Tuesday, 17 November 2015

The Growing Roma Conflict In Paris


Being a Parisian who returns back to Paris every summer, the Roma crisis is a very true problem that is recognised by many people. I have decided to write this as Sarkozy’s policies on Roma's in Paris directly affect me and my family in numerous amounts of ways.

France is known for being a country with the harshest policy towards immigrants, especially Roma ones. The 2010, New York Times article “Dispute Grows Over France’s Removal of Roma Camps” by Stephen Castle and Katrin Bennhold gives an overview on the growing pressure from the European Union about their harsh policies and how French President, Nicolas Sarkozy, was unswayed by the demands. Sarkozy’s policy is to dismantle all illegal immigrant camps in France, as “Europe cannot close its eyes to illegal camps”(NYT). There’s around an estimated 400,000 Romani living in established French communities(BBC), it is fair to say that it is a growing concern that cannot be simply dismissed in France. The main reason why France has adopted this policy is because, according to France’s Prime Minister - Manuel Valls, Roma’s are branded as foreigners and who do not ‘integrate’ with the French way of life(Daily Mail). Hence battling the argument of French authorities being racist and deliberately targeting Roma camps, as mentioned in the New York Times article. Most Romas travel to countries such as France in hope to find jobs, to send their kids to school, but to ultimately improve their living standards. One of the most common examples of Romas not being able to integrate into the French community is shown through the rejection from the educational system. Generally, schools do not allow Romas into the educational system as local authorities are ‘reluctant to recognise them as residents’(BBC). As they are not officially residents, they cannot acquire social benefits that residents are normally entitled to. Referring back to the New York Times article, Sarkozy came under fire when removing Roma camps as it was seen as contradictory to the Lisbon Treaty passed in 2010, which its main goal is to provide social protection and support  non discrimination, which was strongly back by the French. Building on to this, ever since the birth of European integration, the right of freedom of movement between internal borders, also known as the Schengen Area was considered as a fundamental right. But, although part of the EU, Romania and Bulgaria are outside this passport-free travel area(NYT), the two countries where
Romas are portrayed to be from.
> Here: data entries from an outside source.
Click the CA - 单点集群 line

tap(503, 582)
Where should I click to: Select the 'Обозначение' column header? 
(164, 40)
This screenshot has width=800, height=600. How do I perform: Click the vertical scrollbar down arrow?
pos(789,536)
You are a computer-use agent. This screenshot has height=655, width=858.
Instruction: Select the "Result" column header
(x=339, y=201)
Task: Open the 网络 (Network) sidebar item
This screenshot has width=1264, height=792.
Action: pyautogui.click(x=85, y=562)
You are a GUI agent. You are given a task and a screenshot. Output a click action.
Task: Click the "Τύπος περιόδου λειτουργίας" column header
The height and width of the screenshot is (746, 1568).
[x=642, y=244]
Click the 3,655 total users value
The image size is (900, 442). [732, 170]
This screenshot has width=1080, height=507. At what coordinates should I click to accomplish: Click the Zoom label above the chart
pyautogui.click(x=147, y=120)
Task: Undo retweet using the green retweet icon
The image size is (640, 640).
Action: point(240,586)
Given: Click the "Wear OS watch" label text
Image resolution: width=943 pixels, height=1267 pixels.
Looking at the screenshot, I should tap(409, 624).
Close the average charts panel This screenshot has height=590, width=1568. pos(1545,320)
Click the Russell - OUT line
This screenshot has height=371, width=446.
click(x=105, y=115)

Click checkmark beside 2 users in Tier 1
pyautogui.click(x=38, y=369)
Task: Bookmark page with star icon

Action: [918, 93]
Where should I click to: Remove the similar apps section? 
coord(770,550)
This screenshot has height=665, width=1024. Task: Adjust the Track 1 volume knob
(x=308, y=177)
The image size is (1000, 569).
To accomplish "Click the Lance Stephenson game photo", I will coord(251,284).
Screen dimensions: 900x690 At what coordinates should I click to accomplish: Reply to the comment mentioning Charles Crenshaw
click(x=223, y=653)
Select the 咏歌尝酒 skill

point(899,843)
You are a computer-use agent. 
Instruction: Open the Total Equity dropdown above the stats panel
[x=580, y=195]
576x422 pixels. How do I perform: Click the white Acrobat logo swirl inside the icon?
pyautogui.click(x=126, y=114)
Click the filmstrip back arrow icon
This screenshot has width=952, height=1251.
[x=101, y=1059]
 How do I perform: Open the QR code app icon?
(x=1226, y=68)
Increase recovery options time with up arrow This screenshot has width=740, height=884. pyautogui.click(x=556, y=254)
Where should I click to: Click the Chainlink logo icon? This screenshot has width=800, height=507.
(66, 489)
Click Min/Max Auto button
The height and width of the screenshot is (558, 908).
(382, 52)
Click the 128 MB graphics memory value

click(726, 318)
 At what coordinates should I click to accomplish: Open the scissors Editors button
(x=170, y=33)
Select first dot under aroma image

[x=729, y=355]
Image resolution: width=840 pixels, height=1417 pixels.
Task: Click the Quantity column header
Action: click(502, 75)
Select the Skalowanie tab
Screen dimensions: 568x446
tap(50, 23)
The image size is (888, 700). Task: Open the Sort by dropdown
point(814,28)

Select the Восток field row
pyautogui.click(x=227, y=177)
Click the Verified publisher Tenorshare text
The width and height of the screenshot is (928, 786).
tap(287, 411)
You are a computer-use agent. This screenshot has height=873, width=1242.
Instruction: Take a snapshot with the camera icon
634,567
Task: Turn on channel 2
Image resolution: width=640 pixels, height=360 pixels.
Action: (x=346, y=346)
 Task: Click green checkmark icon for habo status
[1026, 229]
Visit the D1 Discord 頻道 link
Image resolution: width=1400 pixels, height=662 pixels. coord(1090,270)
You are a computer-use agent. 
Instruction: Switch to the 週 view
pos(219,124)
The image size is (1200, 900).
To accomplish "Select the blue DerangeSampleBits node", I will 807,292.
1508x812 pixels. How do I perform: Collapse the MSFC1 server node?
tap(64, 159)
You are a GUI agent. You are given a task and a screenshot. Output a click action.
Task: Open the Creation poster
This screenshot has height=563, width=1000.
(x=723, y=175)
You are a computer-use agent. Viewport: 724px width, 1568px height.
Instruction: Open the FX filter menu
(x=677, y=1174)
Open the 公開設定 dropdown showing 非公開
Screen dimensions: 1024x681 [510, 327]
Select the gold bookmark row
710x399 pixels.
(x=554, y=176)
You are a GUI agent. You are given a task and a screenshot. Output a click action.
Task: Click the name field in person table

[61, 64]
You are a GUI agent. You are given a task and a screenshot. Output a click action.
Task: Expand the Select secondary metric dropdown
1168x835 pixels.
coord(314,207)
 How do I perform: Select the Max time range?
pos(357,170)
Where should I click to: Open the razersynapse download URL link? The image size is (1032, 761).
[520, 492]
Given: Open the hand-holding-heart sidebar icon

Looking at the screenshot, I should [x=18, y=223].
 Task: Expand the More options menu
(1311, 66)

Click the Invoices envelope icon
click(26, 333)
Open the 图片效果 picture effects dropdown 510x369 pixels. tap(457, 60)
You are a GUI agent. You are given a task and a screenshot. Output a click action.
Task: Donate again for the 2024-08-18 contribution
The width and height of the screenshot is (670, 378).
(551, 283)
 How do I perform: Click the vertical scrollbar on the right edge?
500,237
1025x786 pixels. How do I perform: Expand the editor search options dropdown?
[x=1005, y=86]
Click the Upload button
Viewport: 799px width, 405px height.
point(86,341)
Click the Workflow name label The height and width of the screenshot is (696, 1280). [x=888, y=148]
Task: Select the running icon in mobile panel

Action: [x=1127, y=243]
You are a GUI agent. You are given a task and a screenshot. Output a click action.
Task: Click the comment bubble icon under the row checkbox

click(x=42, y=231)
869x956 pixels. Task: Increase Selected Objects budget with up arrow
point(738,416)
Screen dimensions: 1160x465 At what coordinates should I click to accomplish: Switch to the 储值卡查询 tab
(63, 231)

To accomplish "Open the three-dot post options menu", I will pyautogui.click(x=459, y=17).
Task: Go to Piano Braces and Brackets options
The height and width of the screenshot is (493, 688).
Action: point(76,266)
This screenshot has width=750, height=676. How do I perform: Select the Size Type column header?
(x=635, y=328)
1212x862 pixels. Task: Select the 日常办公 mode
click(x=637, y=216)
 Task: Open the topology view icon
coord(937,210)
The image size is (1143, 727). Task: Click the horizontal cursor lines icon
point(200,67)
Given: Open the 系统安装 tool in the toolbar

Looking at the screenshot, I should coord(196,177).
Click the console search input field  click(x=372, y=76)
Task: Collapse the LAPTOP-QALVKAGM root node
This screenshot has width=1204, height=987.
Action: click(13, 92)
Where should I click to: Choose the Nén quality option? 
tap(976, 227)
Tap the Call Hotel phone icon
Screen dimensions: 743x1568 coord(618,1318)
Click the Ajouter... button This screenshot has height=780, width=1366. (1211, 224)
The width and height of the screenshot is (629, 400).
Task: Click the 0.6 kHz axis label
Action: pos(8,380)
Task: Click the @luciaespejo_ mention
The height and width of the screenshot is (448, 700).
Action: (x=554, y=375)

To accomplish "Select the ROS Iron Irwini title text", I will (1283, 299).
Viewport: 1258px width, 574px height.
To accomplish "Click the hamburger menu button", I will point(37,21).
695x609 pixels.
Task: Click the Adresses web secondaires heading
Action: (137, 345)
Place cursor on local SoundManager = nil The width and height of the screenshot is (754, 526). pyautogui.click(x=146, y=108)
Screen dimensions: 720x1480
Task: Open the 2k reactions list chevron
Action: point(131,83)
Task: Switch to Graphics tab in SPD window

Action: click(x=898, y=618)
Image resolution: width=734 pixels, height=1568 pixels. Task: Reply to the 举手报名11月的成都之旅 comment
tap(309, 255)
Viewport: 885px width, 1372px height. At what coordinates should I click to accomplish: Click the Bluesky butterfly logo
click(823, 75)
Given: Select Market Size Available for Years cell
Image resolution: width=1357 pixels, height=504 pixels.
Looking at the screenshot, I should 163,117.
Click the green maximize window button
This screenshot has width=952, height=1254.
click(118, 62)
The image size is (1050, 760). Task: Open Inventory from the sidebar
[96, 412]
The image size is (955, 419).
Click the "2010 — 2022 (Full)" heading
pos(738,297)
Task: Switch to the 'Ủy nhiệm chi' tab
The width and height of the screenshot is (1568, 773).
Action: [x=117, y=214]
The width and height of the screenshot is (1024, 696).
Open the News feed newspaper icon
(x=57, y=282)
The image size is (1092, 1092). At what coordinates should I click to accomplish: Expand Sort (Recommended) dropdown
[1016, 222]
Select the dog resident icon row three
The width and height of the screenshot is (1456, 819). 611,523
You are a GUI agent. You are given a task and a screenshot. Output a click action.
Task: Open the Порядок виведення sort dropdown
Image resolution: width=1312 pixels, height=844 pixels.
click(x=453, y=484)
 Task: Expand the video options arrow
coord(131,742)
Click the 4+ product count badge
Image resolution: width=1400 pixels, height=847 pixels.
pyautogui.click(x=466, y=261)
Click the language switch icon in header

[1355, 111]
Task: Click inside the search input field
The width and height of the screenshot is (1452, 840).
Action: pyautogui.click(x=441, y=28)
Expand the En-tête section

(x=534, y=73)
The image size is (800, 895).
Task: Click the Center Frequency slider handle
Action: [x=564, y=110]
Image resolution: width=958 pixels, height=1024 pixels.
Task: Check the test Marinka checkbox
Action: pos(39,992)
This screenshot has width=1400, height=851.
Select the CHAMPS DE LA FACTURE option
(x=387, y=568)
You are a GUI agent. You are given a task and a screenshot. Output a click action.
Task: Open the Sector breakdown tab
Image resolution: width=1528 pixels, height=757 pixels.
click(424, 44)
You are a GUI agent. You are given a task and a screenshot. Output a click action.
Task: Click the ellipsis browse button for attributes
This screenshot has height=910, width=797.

According to Hugo Brady, the senior researcher at the Center of European Reform, when the laws of movement were developed, “it was assumed that this would be about highly qualified, multi-lingual, economically mobile workforce moving across borders - not about Roma”(NYT). Romas have a very negative social stigma in Europe, as they portrayed as people who are mischievous, targeting tourists and stealing, as well as forcing their children to elicit sympathy when begging for money.

One of the reasons why Sarkozy is following the deportation policy is because he is aiming to create a new image for himself in France by receiving strong support from the conservative right winged voters. At the same time, Sarkozy is a G-20 president, although his goals to deport Romas from France may be a sustainable or developing goal, it is certainly not for the G-20. Dominique Moisi, from the French Institute for International Relations, perfectly sums up Sarkozy’s stance in 2010, “He should have realised that he can’t do both at the same time.”(NYT)Another issue that circles the deportation of Roma’s is, where do they go? By definition, Romas don’t belong to one particular country, they’re a ethnic group that originated in Europe. According to Manuel Valls, France’s interior minister, the Roma people’s ‘destiny is to return to Romania or Bulgaria’(BBC). This may seem as unfair as Roma’s do not belong to a nation, and this does not exactly solve the problem, as life in Romania and Bulgaria is much worse for the Roma people, they may feel that they have to return to Europe, hence starting a cycle.

In my opinion, coming from a Parisian view, the Roma’s are a very noticeable group of people in Paris especially. Because of their lack of integration, in a way, they stand out, putting more attention on them than needed. I can also say that the negative stigmatisation of the Roma people is very true. You are not given a racist perception towards Roma’s, but only to be careful around them as you may be subjected to theft etc..You hear stories of Roma’s getting together in classes which teach how to steal off tourists mainly, they have their own version of organised theft in groups. People start to spread the word in order to raise awareness and protect others, and this is where the racial stigmatisation of Roma’s may start. In terms of my opinion on the deportation of Roma’s, I have two opinions. One being for, as Roma’s in France do not hold any political, economical or social benefits and are frowned upon way to heavily to successfully integrate. The second being that it is not entirely fair that they are being deported as they have made such a long journey to be here, and deporting simply does not solve the problem.